Harsh
Several years ago, I was tasked with ferrying a minor celebrity on the Christian speaking circuit from the Sioux Falls airport to Mitchell. It was a typical winter day in the Dakotas—10* with a blustery wind, snow in piles at the edges of the parking lot, slick patches on the pavement. My guest had lived all over the world, but always in warm-weather climates. Halfway to the car, he stopped in his tracks and turned toward me.
“Eric,” he said earnestly. “When the European settlers travelled westward across the Plains, they had a choice to veer south toward Kansas or north toward here. Why in God’s name would anyone have chosen to come here.”
I didn’t have a good answer, and I don’t think he expected one. We walked the rest of the way in silence, but he had made his point, and it was a good one.
This is a harsh climate, and certainly not for everyone. Surviving it can mean bowing up, hunkering down, hardening yourself against threats, real or imagined. It can foster a deep sense of community, for those born here—a pride in thriving in a land others would reject, a protective spirit toward those they perceive as allies. It can just as easily lead to ostracizing of those who don’t fall in line. In this corner of the world, many people have never quite broken their forebears’ habit of circling the wagons.
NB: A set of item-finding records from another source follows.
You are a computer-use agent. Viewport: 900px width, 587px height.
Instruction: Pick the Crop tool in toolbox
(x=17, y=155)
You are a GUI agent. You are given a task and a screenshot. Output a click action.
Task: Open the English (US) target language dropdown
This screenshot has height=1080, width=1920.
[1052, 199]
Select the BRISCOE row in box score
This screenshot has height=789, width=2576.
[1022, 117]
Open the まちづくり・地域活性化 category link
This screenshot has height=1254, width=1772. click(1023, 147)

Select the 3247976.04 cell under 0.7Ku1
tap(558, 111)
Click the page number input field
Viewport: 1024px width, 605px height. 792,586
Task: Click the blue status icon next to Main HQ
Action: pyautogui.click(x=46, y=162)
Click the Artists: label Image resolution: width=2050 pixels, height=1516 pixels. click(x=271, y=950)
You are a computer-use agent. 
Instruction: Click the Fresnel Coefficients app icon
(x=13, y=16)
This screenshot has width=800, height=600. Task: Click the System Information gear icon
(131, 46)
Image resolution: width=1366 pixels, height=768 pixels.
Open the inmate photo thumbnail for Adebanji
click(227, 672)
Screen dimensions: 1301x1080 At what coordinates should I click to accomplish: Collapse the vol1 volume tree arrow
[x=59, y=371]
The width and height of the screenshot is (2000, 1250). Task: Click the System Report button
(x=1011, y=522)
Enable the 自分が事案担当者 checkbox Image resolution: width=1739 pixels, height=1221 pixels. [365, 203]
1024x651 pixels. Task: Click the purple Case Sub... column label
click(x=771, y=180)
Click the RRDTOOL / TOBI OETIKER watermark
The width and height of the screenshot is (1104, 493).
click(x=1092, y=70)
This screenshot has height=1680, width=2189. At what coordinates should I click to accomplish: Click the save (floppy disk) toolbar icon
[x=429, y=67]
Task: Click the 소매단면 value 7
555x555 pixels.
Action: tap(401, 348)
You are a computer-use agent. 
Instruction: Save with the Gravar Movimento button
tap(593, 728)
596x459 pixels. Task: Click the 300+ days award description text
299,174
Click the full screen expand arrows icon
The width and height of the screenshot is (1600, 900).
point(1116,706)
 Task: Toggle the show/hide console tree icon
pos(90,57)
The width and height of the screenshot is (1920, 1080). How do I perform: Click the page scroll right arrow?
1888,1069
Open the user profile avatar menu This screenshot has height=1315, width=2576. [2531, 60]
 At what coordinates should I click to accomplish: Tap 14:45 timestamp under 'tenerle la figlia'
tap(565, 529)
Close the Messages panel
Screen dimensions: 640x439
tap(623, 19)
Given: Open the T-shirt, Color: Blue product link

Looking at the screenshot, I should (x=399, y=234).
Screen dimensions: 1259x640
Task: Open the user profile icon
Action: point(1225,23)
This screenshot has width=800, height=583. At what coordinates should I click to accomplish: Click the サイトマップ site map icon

Sunday morning on the way to church, I drove 80 miles, much of it in near blizzard conditions—snow thrown into drifts by last week’s storm now blowing back northward thanks to an about face in the wind’s direction. White streams danced over the black highway, ghostly crystalline jets that occasionally kicked up to limit visibility to only a few hundred yards. Every so often, however, the way cleared enough that the sunrise was visible, its pink and orange and blue majesty reminding us prairie folks to look up and be amazed.
Lately, I find myself seeing the beauty of the Dakotas through a similar lens to the one I had when we moved here a decade ago. Back then, I knew I was an outsider. I saw with the eyes of a visitor, one who could appreciate the brilliance of a Dakota winter scape without feeling trapped by it. Now that I’m preparing to leave it for more favorable climes, the empty land and endless sky seem less oppressive.
I don’t doubt that there are places in the world that are more suited for visitors than residents. The Dakotas are such a place for me. I would not trade my time here. Neither do I expect to return for more than a few days’ visit, once the moving truck pulls away. When I do come back, it will be as a guest, which in truth I have been all along. I’ll appreciate the spectacle of the Plains for what it is, and not what I wished it would be.
This is a land of harsh beauty, but beauty nonetheless. Perhaps that’s easier to see from a distance.